Prompt 1 :: Name every day of the week mentioned in the account of the new washer and dryer below, in the order they first appear.

═════ Selected excerpt ═════

What seemed to take up most of our time and energy this week feels like getting the washer and dryer in. Wednesday the washer was delivered. The poor guys had to lift it over the counter to get it in. Getting the new one in wasn’t too bad, but lifting the old one (about 600 pounds because it was weighed down with cement stabilizers) out was hard. I worry about their backs. I don’t ordinarily tip, but this time I did. One of the guys knew Travis- he recognized the dead car in the driveway. When they hooked it up the flip switch (to turn the water off at the wall) started leaking. I was cross for about a day, but then I figured that probably it was probably pretty much dead before they touched it, it was simply that no one had touched it in years. Luckily my plumber was able to come replace it Thursday, so it didn’t drip too long. (I guess most of plumbers work is “crisis” calls.) The delivery guys were pretty appalled by the spider webs in the basement, when they went down to look for another place to cut the water off to the leaky switch, but the plumber had been here before, and dealt with the century of accumulation of different (weird) plumbing with equanimity. Friday the appliance repairman showed up with the replacement liner for the door of the dryer. If I’d known it would only be $53 (less than the water cut off switch) I would have gotten it replaced a year ago.
As you might guess, as soon as the new machine was in, we did a “ton” of washing clothes. (Tuesday our big thrill was a major dump run.) The new washer has a large drum, and it looks odd to me, but I expect I’ll get used to it. It’s run with electronics, and has a row of flashing lights worthy of Star Trek. I personally expect the electronics to die before the washing mechanisms. The repairman assured me that yes, washers ARE supposed to last more than five years- ten or more is usual. It was only a defect in the model we’d picked that caused the problem in the old one. Good. The instruction book came with a disk to read in your computer! Sheesh!

═════ Data entries ═════

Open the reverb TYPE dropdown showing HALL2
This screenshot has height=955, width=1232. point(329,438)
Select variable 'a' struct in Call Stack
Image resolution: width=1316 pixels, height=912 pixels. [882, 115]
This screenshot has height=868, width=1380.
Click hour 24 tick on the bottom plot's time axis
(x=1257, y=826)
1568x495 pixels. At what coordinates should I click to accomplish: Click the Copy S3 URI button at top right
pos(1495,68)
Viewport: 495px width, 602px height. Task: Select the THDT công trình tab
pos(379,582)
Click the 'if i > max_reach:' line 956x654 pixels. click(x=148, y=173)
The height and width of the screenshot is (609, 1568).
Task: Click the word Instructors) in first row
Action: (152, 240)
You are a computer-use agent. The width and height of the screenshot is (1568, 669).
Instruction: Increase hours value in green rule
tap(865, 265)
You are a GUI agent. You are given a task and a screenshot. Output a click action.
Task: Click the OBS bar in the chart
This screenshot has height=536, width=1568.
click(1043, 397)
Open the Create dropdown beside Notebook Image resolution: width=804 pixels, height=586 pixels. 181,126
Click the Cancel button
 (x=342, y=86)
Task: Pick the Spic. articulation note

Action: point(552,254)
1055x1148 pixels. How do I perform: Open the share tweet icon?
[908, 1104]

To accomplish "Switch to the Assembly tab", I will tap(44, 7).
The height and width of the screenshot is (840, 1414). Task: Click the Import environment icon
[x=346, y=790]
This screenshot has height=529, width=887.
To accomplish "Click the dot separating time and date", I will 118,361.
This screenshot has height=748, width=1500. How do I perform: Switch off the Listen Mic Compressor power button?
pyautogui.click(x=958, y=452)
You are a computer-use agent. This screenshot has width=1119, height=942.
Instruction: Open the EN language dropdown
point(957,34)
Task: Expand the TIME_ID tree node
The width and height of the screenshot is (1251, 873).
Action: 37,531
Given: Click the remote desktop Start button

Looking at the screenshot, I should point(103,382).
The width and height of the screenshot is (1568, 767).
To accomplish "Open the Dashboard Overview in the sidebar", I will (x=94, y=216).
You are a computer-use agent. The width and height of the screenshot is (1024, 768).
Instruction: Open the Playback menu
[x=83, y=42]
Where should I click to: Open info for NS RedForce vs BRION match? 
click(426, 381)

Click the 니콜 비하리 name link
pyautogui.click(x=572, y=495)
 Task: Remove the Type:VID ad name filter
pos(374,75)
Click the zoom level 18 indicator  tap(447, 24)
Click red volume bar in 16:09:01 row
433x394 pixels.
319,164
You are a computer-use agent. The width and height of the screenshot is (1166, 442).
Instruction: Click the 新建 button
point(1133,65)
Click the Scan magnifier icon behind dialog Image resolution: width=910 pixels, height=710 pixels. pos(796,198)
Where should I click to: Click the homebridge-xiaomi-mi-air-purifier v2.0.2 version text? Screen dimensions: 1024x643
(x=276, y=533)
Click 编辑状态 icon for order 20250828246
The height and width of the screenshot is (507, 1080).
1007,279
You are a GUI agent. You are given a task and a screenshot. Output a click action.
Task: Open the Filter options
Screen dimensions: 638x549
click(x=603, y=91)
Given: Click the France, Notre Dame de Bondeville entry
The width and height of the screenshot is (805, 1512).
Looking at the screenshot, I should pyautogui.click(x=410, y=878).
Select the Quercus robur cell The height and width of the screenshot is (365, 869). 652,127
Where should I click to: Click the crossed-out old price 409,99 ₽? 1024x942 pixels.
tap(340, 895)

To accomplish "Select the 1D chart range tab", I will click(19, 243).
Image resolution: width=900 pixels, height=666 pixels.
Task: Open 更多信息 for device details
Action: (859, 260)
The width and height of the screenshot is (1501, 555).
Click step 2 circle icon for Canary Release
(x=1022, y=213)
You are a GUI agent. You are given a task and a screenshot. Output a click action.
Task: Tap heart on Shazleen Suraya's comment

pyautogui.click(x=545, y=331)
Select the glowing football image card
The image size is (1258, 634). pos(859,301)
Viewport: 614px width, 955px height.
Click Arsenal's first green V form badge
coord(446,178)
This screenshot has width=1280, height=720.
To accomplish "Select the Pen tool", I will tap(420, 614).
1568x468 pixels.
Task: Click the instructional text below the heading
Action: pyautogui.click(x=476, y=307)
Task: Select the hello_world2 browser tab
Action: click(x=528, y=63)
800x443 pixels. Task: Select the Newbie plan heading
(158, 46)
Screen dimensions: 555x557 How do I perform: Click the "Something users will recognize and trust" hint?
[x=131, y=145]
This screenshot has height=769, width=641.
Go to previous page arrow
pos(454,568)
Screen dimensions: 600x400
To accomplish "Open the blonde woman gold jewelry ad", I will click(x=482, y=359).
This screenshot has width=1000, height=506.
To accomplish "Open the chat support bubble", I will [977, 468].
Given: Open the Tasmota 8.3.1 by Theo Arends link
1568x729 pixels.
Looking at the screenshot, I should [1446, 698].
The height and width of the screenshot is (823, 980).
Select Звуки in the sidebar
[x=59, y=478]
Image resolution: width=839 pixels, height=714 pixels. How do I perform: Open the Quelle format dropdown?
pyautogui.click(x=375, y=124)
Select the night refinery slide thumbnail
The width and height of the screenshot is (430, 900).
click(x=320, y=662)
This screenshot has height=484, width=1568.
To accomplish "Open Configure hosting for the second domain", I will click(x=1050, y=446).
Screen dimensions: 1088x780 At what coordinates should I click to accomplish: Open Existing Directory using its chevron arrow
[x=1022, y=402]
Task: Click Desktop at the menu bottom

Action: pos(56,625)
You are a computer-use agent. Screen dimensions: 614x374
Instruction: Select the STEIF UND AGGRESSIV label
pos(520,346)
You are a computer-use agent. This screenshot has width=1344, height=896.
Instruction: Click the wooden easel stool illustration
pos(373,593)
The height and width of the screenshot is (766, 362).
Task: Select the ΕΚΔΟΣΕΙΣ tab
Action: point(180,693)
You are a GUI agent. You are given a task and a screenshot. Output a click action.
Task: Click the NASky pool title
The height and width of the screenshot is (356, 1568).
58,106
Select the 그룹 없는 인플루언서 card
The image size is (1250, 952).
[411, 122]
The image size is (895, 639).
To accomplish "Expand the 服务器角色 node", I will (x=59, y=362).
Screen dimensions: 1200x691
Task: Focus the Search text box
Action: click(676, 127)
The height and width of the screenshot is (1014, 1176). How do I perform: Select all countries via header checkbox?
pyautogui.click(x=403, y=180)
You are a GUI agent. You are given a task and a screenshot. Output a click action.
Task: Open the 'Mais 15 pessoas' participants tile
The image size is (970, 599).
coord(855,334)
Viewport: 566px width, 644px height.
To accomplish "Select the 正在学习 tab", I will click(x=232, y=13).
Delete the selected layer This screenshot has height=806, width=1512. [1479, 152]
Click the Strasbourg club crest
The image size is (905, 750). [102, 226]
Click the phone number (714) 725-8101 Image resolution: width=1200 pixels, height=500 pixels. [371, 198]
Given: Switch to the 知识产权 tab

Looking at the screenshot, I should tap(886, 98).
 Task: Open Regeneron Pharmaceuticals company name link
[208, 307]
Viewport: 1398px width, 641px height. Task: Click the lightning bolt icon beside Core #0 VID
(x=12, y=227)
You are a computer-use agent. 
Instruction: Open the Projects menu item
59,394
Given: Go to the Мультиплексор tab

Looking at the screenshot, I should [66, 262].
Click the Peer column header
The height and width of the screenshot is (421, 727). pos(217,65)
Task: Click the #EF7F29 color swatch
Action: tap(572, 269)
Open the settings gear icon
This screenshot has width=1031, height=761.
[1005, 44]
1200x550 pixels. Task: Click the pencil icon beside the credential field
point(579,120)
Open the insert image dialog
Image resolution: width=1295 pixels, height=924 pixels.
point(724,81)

═════

Prompt 2 :: Gather every line of the records above that contains the string "Expand". Case counts.

Expected output 1 :: Wednesday, Thursday, Friday, Tuesday

Expected output 2 ::
Task: Expand the TIME_ID tree node
To accomplish "Expand the 服务器角色 node", I will (x=59, y=362).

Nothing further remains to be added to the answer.